»»

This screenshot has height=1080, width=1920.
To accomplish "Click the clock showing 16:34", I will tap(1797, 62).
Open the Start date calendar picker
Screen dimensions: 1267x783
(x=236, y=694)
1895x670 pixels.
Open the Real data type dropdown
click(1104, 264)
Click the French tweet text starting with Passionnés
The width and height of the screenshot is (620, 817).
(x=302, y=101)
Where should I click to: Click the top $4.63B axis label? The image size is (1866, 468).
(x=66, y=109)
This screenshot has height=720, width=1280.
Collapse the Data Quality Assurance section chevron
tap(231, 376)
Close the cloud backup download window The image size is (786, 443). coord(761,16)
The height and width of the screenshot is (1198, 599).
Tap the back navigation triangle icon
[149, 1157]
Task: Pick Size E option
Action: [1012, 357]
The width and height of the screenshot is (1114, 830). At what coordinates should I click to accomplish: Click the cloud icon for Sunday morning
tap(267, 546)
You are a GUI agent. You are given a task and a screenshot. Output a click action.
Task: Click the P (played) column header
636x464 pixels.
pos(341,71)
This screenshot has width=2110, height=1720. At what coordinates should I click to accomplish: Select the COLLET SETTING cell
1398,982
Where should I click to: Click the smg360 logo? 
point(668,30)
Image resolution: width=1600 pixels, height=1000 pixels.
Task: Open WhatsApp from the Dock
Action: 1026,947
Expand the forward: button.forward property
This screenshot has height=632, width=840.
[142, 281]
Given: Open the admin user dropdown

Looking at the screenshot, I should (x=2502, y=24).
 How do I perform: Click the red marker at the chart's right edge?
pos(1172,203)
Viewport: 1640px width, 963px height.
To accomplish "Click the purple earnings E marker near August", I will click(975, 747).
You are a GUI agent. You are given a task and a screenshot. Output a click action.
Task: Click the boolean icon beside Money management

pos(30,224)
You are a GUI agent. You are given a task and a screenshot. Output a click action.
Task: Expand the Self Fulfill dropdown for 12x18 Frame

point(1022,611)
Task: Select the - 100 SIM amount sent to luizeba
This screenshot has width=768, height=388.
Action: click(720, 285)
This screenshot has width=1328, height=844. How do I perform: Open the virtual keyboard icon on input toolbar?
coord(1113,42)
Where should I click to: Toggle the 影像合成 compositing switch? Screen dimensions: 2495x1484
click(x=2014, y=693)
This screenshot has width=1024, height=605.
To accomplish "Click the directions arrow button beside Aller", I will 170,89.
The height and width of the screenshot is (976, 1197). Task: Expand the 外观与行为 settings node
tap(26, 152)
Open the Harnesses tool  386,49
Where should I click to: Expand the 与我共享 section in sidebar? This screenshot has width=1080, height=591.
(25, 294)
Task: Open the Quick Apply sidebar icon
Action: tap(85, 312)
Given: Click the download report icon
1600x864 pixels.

««

▶ CHALLENGE
Reproduce verbatim the lines starting with the line that contains "This screenshot has height=720, width=1280." and going on through the line that contains "Open the Harnesses", both included.

▶ WRITTEN REPLY
This screenshot has height=720, width=1280.
Collapse the Data Quality Assurance section chevron
tap(231, 376)
Close the cloud backup download window The image size is (786, 443). coord(761,16)
The height and width of the screenshot is (1198, 599).
Tap the back navigation triangle icon
[149, 1157]
Task: Pick Size E option
Action: [1012, 357]
The width and height of the screenshot is (1114, 830). At what coordinates should I click to accomplish: Click the cloud icon for Sunday morning
tap(267, 546)
You are a GUI agent. You are given a task and a screenshot. Output a click action.
Task: Click the P (played) column header
636x464 pixels.
pos(341,71)
This screenshot has width=2110, height=1720. At what coordinates should I click to accomplish: Select the COLLET SETTING cell
1398,982
Where should I click to: Click the smg360 logo? 
point(668,30)
Image resolution: width=1600 pixels, height=1000 pixels.
Task: Open WhatsApp from the Dock
Action: 1026,947
Expand the forward: button.forward property
This screenshot has height=632, width=840.
[142, 281]
Given: Open the admin user dropdown

Looking at the screenshot, I should (x=2502, y=24).
 How do I perform: Click the red marker at the chart's right edge?
pos(1172,203)
Viewport: 1640px width, 963px height.
To accomplish "Click the purple earnings E marker near August", I will click(975, 747).
You are a GUI agent. You are given a task and a screenshot. Output a click action.
Task: Click the boolean icon beside Money management

pos(30,224)
You are a GUI agent. You are given a task and a screenshot. Output a click action.
Task: Expand the Self Fulfill dropdown for 12x18 Frame

point(1022,611)
Task: Select the - 100 SIM amount sent to luizeba
This screenshot has width=768, height=388.
Action: click(720, 285)
This screenshot has width=1328, height=844. How do I perform: Open the virtual keyboard icon on input toolbar?
coord(1113,42)
Where should I click to: Toggle the 影像合成 compositing switch? Screen dimensions: 2495x1484
click(x=2014, y=693)
This screenshot has width=1024, height=605.
To accomplish "Click the directions arrow button beside Aller", I will 170,89.
The height and width of the screenshot is (976, 1197). Task: Expand the 外观与行为 settings node
tap(26, 152)
Open the Harnesses tool  386,49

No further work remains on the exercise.